Stored items
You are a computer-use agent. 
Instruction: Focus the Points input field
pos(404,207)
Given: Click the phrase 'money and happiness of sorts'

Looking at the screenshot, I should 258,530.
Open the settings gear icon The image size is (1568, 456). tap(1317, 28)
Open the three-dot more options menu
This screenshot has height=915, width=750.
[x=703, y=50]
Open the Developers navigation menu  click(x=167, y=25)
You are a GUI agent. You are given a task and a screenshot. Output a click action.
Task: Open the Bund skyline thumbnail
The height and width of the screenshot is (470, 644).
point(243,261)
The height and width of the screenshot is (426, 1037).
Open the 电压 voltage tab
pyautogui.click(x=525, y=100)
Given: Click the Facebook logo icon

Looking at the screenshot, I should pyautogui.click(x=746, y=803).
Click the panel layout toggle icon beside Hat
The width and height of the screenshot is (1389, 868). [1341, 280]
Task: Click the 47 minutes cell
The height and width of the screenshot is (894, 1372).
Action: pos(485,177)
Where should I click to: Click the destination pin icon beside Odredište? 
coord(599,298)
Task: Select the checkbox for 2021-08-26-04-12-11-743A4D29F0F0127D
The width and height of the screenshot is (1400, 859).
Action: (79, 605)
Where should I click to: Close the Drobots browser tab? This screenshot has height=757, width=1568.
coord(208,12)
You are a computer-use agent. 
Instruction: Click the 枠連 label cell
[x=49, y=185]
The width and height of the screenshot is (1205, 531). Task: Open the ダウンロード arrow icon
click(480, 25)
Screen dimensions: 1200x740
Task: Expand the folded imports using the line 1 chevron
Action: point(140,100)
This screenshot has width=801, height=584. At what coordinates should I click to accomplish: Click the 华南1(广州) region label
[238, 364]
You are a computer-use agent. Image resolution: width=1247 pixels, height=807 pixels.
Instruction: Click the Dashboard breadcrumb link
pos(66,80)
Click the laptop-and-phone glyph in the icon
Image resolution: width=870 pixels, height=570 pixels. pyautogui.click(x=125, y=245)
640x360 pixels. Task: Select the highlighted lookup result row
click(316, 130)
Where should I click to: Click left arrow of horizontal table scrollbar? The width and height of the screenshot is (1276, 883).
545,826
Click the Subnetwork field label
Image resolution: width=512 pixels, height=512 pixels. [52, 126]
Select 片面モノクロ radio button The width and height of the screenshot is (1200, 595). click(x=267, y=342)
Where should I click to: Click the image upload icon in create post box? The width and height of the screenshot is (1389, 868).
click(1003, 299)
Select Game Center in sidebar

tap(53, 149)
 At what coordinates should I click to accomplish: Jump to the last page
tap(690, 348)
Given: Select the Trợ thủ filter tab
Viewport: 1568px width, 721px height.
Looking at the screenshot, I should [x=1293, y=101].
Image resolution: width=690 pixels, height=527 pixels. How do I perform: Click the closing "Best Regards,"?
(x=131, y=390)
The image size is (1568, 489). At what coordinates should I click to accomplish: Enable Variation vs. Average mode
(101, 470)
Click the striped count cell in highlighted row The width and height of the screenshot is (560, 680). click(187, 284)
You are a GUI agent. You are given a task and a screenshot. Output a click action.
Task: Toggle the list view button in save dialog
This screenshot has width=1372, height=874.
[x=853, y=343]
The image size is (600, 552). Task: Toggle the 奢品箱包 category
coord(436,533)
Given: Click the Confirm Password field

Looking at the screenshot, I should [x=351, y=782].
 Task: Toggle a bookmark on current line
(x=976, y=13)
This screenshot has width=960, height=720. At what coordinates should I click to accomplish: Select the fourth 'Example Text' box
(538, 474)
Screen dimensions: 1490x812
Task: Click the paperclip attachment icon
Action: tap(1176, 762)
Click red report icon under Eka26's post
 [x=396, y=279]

• _Task objective_:
For each line above that holds the string "button", provide a copy of that line.

• _Answer section_:
Select 片面モノクロ radio button The width and height of the screenshot is (1200, 595). click(x=267, y=342)
Task: Toggle the list view button in save dialog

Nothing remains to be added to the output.